Data supplied:
────────────────────────────────────────
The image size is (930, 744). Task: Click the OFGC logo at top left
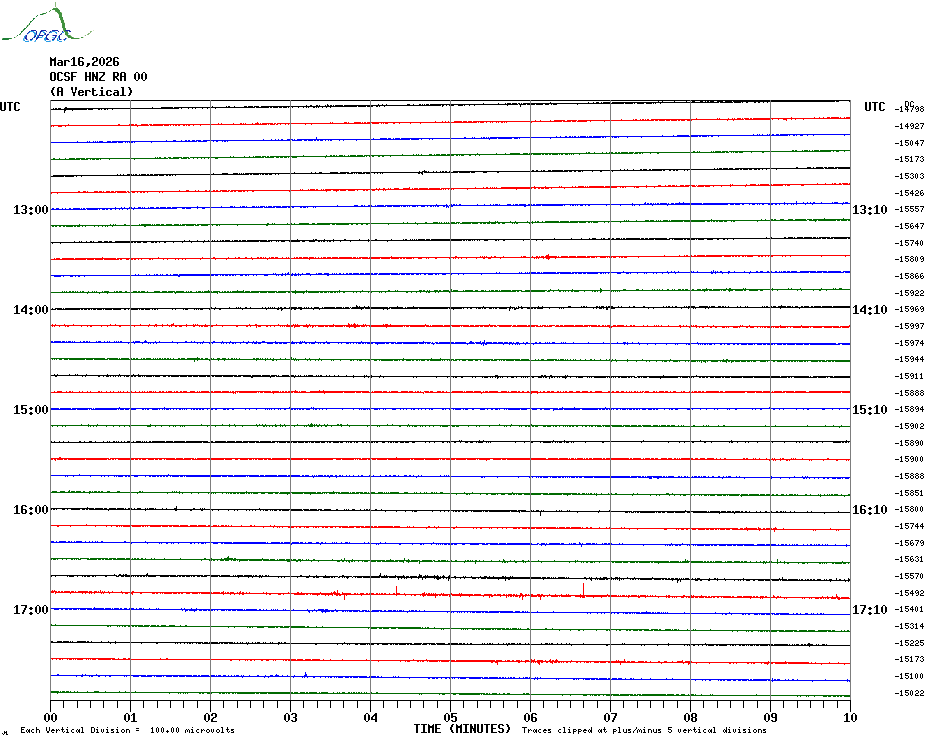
────────────────────────────────────────
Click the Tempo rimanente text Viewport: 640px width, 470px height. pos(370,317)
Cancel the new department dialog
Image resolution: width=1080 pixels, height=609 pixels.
────────────────────────────────────────
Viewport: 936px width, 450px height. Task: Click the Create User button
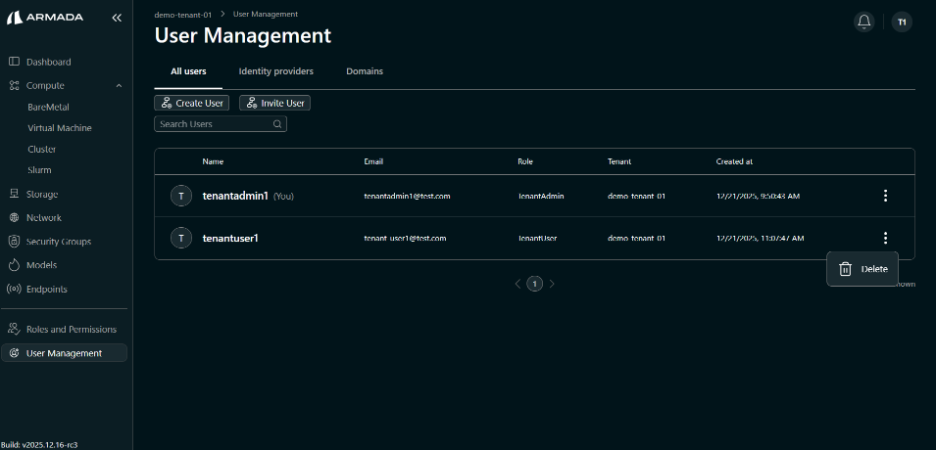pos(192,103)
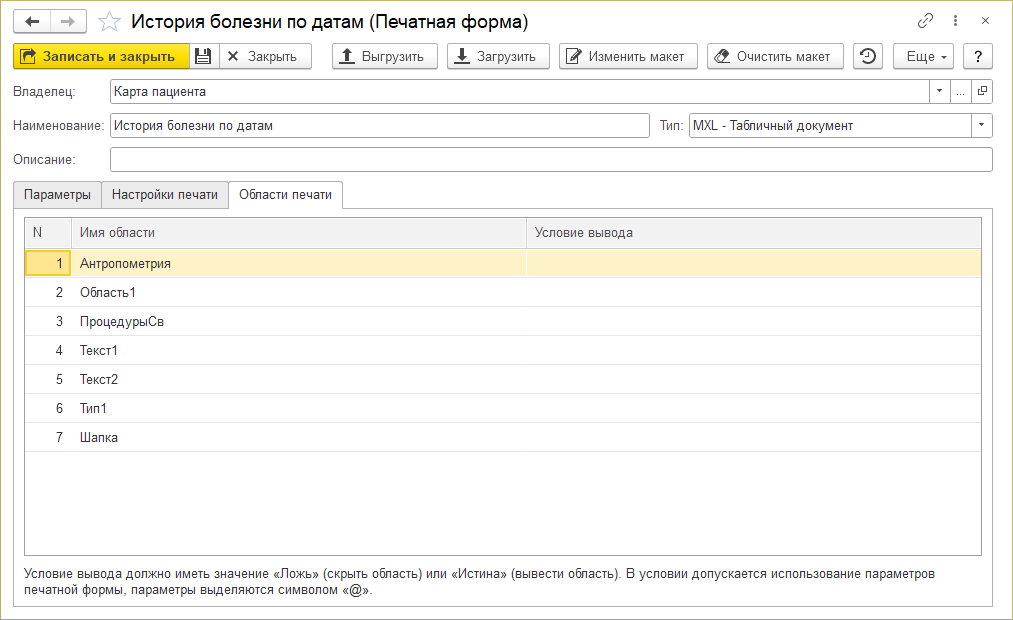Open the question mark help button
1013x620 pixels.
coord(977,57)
────────────────────────────────────────
Using the entries above, give back exactly the line containing "Click the Tempo", the line containing "Image resolution: width=1080", and every line between them, and nothing else.

Click the Tempo rimanente text Viewport: 640px width, 470px height. pos(370,317)
Cancel the new department dialog
Image resolution: width=1080 pixels, height=609 pixels.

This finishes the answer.